Print all the entries exactly.

(Stored items)
· · · · ·

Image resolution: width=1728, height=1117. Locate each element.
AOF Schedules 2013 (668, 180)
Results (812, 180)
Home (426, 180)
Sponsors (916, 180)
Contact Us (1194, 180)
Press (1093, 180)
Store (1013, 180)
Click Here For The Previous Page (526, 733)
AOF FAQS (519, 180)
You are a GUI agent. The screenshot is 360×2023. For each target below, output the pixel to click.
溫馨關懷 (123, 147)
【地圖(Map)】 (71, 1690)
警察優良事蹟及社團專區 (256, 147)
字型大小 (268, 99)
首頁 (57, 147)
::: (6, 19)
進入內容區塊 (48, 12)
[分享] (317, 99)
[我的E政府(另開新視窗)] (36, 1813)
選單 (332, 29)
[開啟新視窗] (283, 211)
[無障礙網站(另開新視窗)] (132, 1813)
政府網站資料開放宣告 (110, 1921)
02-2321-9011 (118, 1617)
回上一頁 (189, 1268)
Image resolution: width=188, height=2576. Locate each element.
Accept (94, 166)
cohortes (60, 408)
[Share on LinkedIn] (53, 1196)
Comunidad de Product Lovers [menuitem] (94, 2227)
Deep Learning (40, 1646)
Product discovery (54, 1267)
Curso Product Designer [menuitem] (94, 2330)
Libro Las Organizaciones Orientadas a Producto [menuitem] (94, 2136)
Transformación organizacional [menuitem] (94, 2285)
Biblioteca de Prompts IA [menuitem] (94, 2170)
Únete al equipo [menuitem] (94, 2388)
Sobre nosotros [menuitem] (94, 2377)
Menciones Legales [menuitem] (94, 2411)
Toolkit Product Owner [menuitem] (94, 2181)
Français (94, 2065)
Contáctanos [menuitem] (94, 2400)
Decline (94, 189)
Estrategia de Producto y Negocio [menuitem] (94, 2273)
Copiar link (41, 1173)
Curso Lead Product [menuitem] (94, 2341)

· · · · ·

FINAL ANSWER
Image resolution: width=1728, height=1117. Locate each element.
AOF Schedules 2013 (668, 180)
Results (812, 180)
Home (426, 180)
Sponsors (916, 180)
Contact Us (1194, 180)
Press (1093, 180)
Store (1013, 180)
Click Here For The Previous Page (526, 733)
AOF FAQS (519, 180)
You are a GUI agent. The screenshot is 360×2023. For each target below, output the pixel to click.
溫馨關懷 (123, 147)
【地圖(Map)】 (71, 1690)
警察優良事蹟及社團專區 (256, 147)
字型大小 (268, 99)
首頁 (57, 147)
::: (6, 19)
進入內容區塊 (48, 12)
[分享] (317, 99)
[我的E政府(另開新視窗)] (36, 1813)
選單 (332, 29)
[開啟新視窗] (283, 211)
[無障礙網站(另開新視窗)] (132, 1813)
政府網站資料開放宣告 (110, 1921)
02-2321-9011 (118, 1617)
回上一頁 (189, 1268)
Image resolution: width=188, height=2576. Locate each element.
Accept (94, 166)
cohortes (60, 408)
[Share on LinkedIn] (53, 1196)
Comunidad de Product Lovers [menuitem] (94, 2227)
Deep Learning (40, 1646)
Product discovery (54, 1267)
Curso Product Designer [menuitem] (94, 2330)
Libro Las Organizaciones Orientadas a Producto [menuitem] (94, 2136)
Transformación organizacional [menuitem] (94, 2285)
Biblioteca de Prompts IA [menuitem] (94, 2170)
Únete al equipo [menuitem] (94, 2388)
Sobre nosotros [menuitem] (94, 2377)
Menciones Legales [menuitem] (94, 2411)
Toolkit Product Owner [menuitem] (94, 2181)
Français (94, 2065)
Contáctanos [menuitem] (94, 2400)
Decline (94, 189)
Estrategia de Producto y Negocio [menuitem] (94, 2273)
Copiar link (41, 1173)
Curso Lead Product [menuitem] (94, 2341)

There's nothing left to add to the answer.